My mother-in-law, Sue, also died last year amidst COVID. We were fortunate to have a church funeral at the time, although it was only for immediate family. We sat spread out in family “pods.” The priest said all the familiar words that get said at these things. He knew her well, so it was very personal too.

Family and friends gather to say “good-bye” in COVID-delayed ritual

As meaningful as that service was, there remained a huge hole missing. There would have been scores, if not hundreds, who would have come from near and far to be with us in normal times. Family and friends would have filled the church, hugged our necks, and told us meaningful and funny stories about Sue. It didn’t happen.

Fast forward to last week. We finally buried Sue’s ashes in a public ritual. Those friends and family members did indeed come from near and far — from Dallas, Seattle, New York, Arizona, Chicago, Virginia, Wisconsin, Minnesota, Cleveland, and from just a few blocks away. Necks got hugged, and stories got told. You never get over grieving, but these public rituals can be an important part of the process.

Rituals denied by choice of the dead

As I write this, I think back to my brother’s death four years ago and what we missed. My sister, brother-in-law, and I traveled from Colorado and Virginia to visit Dennis barely two weeks before he died. I cherish the photo taken during that visit. The three of us stood outside his “cracker house” home on farmland north of Tallahassee. We would not see him again.

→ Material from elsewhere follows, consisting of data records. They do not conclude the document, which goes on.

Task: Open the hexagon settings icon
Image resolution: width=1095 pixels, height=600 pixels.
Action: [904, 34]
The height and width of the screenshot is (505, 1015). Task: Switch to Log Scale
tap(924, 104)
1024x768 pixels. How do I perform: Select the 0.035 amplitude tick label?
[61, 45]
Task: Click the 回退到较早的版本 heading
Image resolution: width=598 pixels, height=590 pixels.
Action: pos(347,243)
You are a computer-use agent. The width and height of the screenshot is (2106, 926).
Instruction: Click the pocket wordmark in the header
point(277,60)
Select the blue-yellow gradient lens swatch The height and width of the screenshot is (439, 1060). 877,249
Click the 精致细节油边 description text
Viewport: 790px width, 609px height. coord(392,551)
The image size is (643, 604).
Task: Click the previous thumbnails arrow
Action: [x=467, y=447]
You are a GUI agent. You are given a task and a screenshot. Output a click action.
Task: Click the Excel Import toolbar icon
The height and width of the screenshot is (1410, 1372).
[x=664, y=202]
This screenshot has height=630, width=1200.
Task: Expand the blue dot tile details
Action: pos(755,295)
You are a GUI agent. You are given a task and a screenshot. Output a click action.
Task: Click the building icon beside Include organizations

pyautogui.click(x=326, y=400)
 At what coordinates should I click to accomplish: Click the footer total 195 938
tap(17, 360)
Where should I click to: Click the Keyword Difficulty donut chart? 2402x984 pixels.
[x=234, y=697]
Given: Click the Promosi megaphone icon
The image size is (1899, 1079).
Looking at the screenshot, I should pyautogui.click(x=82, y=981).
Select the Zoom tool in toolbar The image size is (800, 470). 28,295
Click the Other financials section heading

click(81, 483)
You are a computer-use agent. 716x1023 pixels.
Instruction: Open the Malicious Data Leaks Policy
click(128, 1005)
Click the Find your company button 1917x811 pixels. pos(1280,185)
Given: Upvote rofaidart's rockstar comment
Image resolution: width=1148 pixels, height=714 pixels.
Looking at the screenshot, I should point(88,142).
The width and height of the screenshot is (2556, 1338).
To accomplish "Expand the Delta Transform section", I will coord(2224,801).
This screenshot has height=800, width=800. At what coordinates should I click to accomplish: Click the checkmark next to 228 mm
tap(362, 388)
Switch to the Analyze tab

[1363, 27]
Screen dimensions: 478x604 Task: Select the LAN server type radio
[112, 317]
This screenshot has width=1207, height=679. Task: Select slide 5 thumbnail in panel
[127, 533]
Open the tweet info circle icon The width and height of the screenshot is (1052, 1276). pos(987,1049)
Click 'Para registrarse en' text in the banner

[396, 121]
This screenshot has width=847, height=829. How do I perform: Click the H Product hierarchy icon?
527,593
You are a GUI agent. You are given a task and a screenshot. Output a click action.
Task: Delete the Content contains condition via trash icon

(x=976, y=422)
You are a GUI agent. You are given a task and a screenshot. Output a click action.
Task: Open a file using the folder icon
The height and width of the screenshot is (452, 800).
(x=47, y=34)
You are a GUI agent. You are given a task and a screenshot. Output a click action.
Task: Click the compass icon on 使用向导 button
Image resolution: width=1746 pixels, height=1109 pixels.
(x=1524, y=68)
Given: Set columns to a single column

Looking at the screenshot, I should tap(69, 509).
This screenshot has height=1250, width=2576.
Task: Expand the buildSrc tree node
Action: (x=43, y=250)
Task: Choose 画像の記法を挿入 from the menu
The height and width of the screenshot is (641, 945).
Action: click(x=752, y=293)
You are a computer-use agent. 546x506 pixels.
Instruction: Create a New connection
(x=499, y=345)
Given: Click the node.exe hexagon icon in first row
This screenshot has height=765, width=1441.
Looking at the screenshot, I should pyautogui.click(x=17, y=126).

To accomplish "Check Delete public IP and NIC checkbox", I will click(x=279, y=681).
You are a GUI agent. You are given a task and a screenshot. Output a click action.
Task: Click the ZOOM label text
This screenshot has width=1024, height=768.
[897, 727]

Hank and his sister Janice with their brother Dennis two weeks before he died

Dennis was a very private person. As he knew his death approached, he told his wife he did not want any services to remember him. Our only ritual was the dreaded phone call from my sister, “He’s gone!” It was my birthday, and my now widowed sister-in-law suggested that my sister not call me until a day later. You know — “don’t ruin his birthday.”

So, my sister and I cried together over the phone. That was that. We are now the last two of the six in our family of origin.

It is curious that we give the deceased such control over survivors’ grief rituals. How did my now-dead brother get the right to deny me gathering with family and friends to remember him? He won’t even be there. It would have been about us and not him — our needs, not his.

“Thanks for all the laughs.”

So, last week, we gathered at the columbarium of St. Paul’s on the Lake Catholic Church in Grosse Pointe, Michigan. Sue’s 88-year-old, life-long best friend, going back to their childhood days, reached into the niche, touched the urn, and said, “Thanks for all the laughs.”

These rituals are so important. It really is “better late than never.”